Si hay una entidad que resulta desconcertante a la par que absolutamente reconocible como nuestra semejante, aun cuando nos duela decirlo, esa es el turista. En su condición de perpetuo extranjero se mueve por el mundo con la curiosidad insana de aquel que sólo es capaz de disfrutar aquello que es novedoso, actuando como si todo lo que ocurre a su alrededor no fuera con él; el turista es el sujeto ignorante que no pretende huir de su ignorancia sino más bien subrayar ‑ya sea para bien o para mal- aquellos prejuicios que tenía antes de iniciar su viaje. Esto es así porque el turista, como el hombre, es el afuera y el límite, la circunferencia, del mundo; yo soy el microcosmos wittgeinsteniano y no puedo salir de él, por ello siempre soy un turista de mi propio mundo. He ahí que “El color de la magia” de Terry Pratchet nos hable, esencialmente, de tres turistas a la vez: de Rincewind el mago que no sabe practicar magia, Dosflores el primer turista de Mundodisco y del propio lector, observador interesado de lo que ocurre en su mundo.
Con un estilo sardónico Terry Pratchet nos conduce a través del surrealista microcosmos de Mundodisco donde Rincewind, un mago de inútil suerte cambiante aunque siempre extrema, se verá en la obligación de hacer de guía turístico a través de todo el mundo para el cándido Dosflores.
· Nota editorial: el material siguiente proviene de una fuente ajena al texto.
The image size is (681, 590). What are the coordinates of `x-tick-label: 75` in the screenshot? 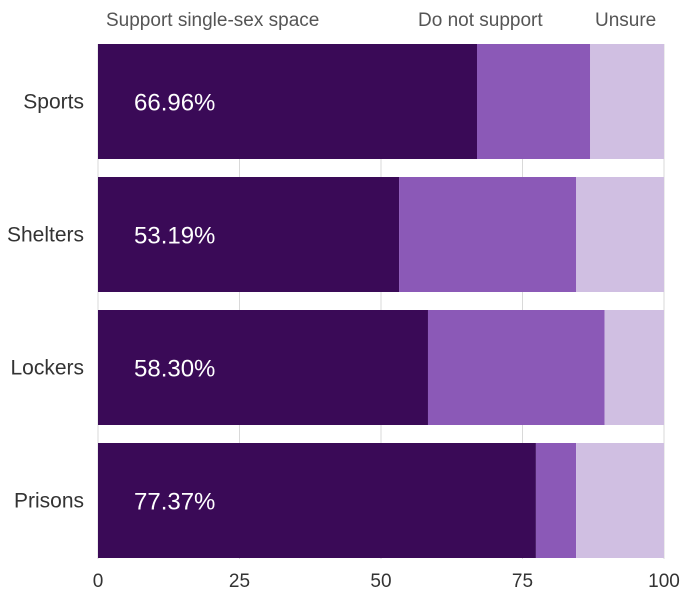 It's located at (522, 580).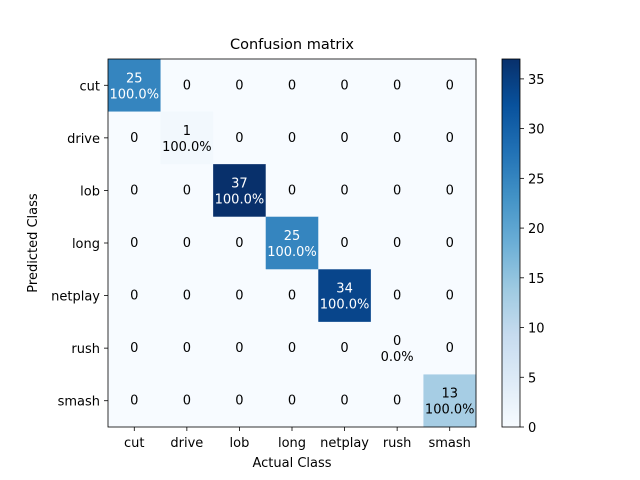  What do you see at coordinates (240, 184) in the screenshot?
I see `cell-count-label: 37` at bounding box center [240, 184].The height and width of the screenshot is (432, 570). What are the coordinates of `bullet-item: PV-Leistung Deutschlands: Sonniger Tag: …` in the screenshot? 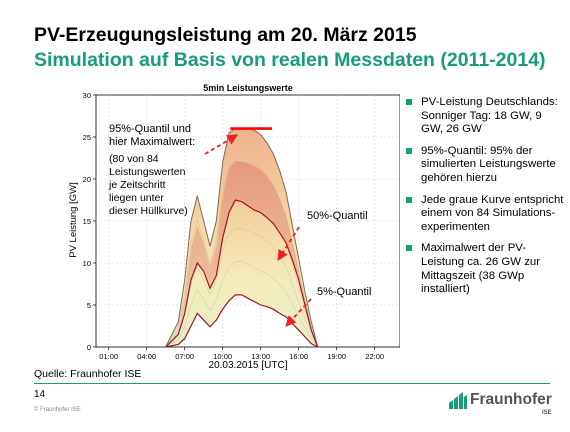 It's located at (485, 116). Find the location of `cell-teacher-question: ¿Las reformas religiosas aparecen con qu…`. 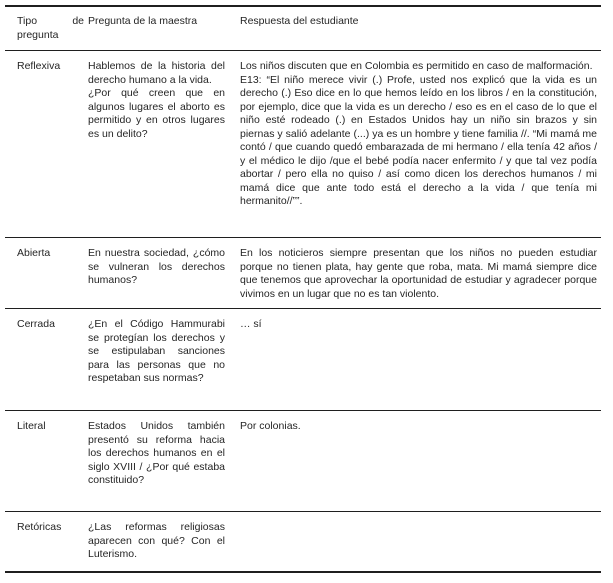

cell-teacher-question: ¿Las reformas religiosas aparecen con qu… is located at coordinates (162, 542).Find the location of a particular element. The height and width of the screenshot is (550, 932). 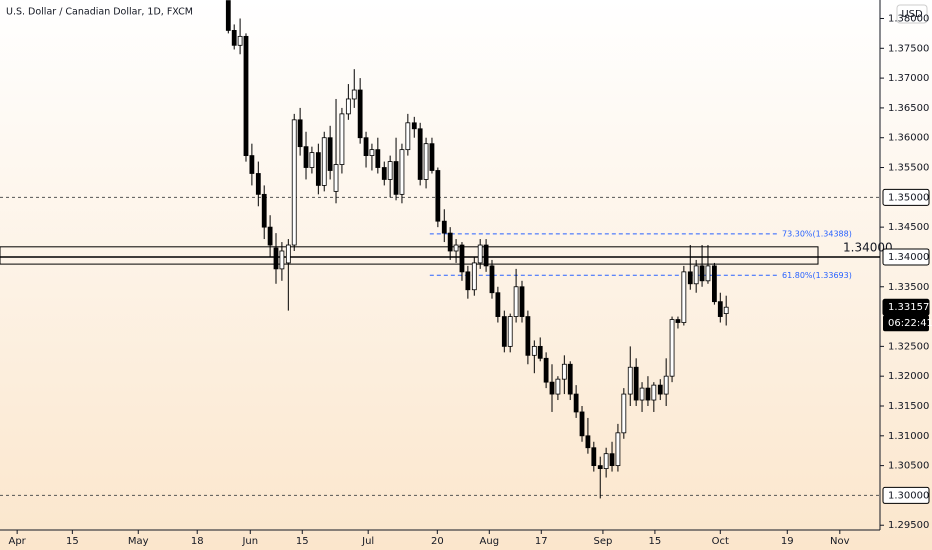

y-tick-label: 1.32500 is located at coordinates (908, 346).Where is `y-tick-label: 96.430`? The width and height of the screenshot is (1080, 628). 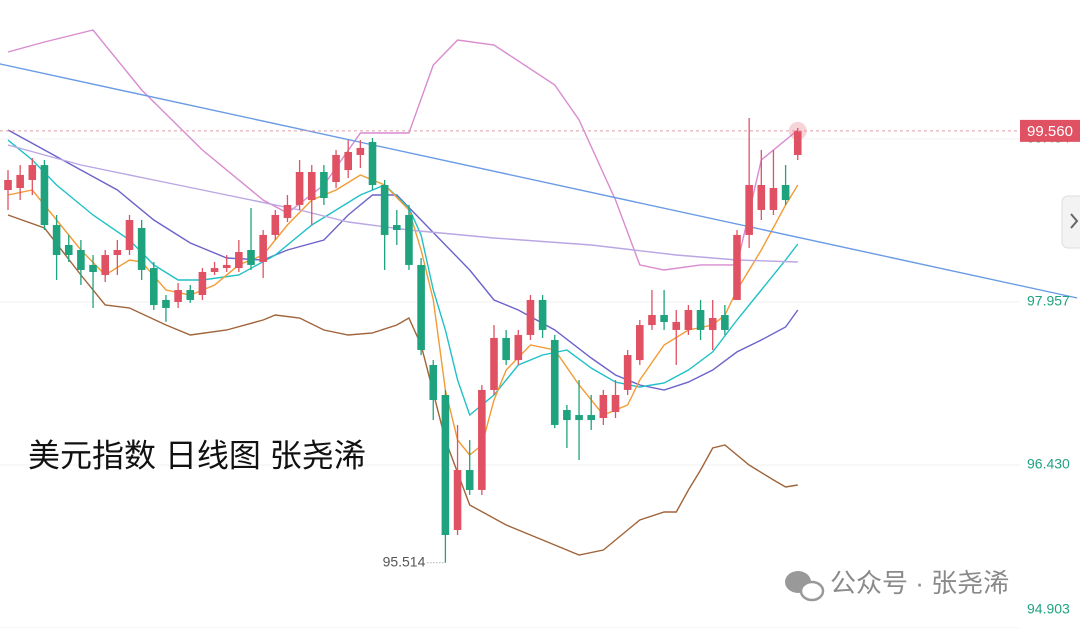 y-tick-label: 96.430 is located at coordinates (1048, 464).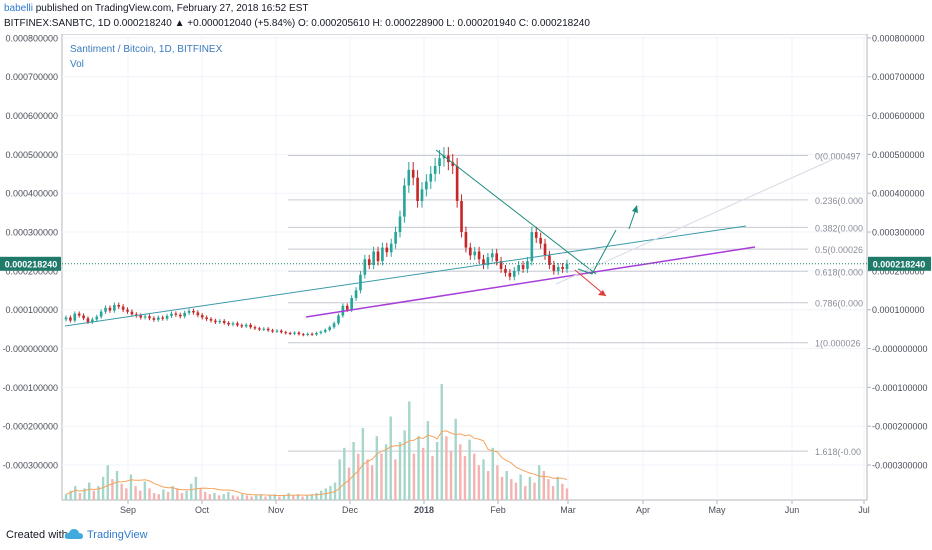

Y entre ambos se encuentra una polaridad absoluta de la visión del mundo. Por un lado Rincewind, el que todo lo sabe, expresará su condición de cinismo y terror a cada segundo mientras Dosflores, en tanto aquel que no sabe nada, siempre estará contento de cuantas aventuras les toque vivir; ambos personajes son turistas en tierras que, ya sean conocidas o desconocidas, no les cambiaran en el viaje en absoluto: siempre han sido y serán iguales. Porque la gente no cambia.
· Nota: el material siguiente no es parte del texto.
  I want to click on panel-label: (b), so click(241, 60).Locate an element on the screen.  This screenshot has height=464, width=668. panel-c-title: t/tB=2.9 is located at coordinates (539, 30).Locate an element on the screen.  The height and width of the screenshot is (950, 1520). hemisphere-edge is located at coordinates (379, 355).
Ahora bien, si antes siguiendo a Wittgenstein decíamos que cada persona es un límite del mundo acudiendo a sus Investigaciones Filosóficas podríamos añadir la aterradora verdad de todo: nadie esta sólo, todos estamos imbricados con los demás a través del lenguaje. Ante esta realidad es a la que nos enfrentamos nosotros como turistas con respecto a Pratchet. Nuestra risa, siempre producida por el humor puramente lingüístico de Pratchet, se materializa como la relación dialógica con el otro; aun cuando yo fuera el límite de mi mundo ‑exterioridad e interioridad en un mismo tiempo de la realidad- en tanto comparto lenguaje con el otro también somos límites contiguos uno con respecto del otro. No sólo soy turista en el mundo, que existió antes de mí y existirá después de que me haya ido, acogiéndome a los prejuicios con los que partí, sino que también soy turista en el mundo de los otros a través de nuestro lenguaje común. Y es precisamente éste segundo hecho donde mi visión del mundo ‑y de mi mismo- puede cambiar, donde Rincewind se puede volver valiente.